(Data for review)
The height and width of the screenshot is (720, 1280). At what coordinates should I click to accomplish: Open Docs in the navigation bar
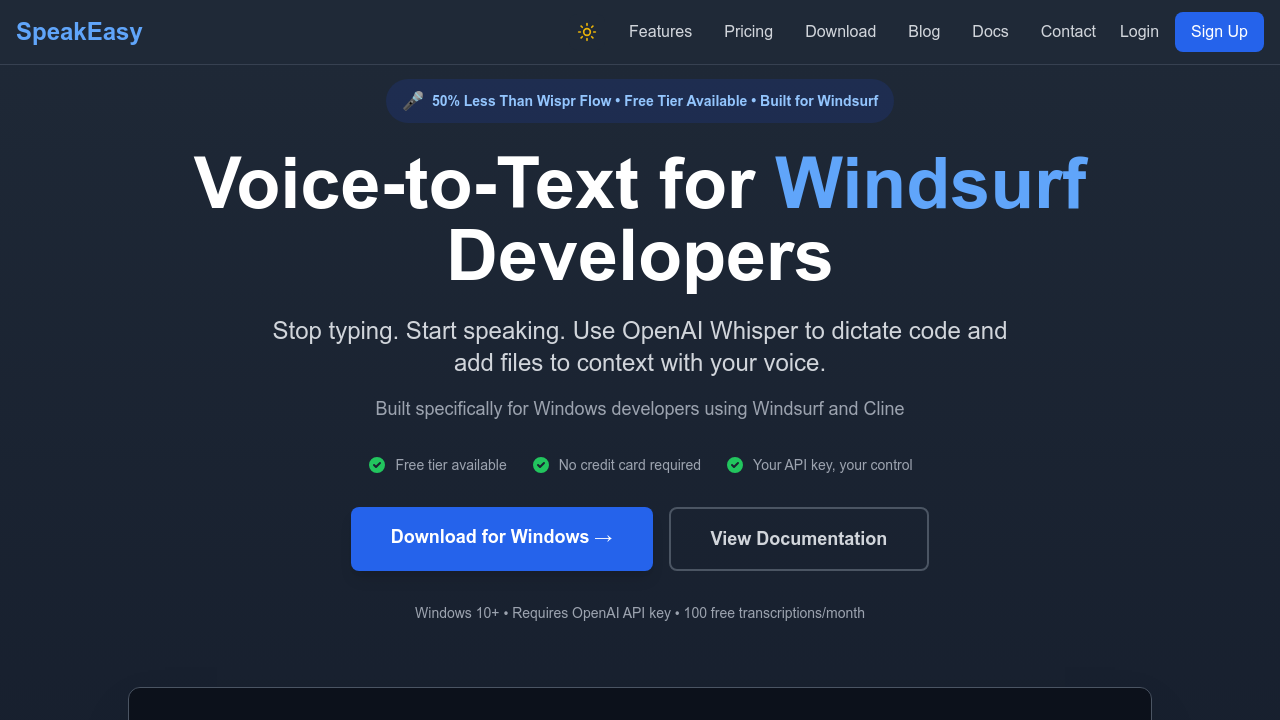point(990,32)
(End Data for review)
(Data for review)
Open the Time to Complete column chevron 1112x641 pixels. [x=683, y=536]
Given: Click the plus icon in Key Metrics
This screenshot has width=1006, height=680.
(End Data for review)
Copy verbatim, from the listing above, each line from the one containing "Given: Click the plus icon in Key Metrics" down to the one containing "This screenshot has width=1006, height=680.", inclusive.

| Expected answer |
Given: Click the plus icon in Key Metrics
This screenshot has width=1006, height=680.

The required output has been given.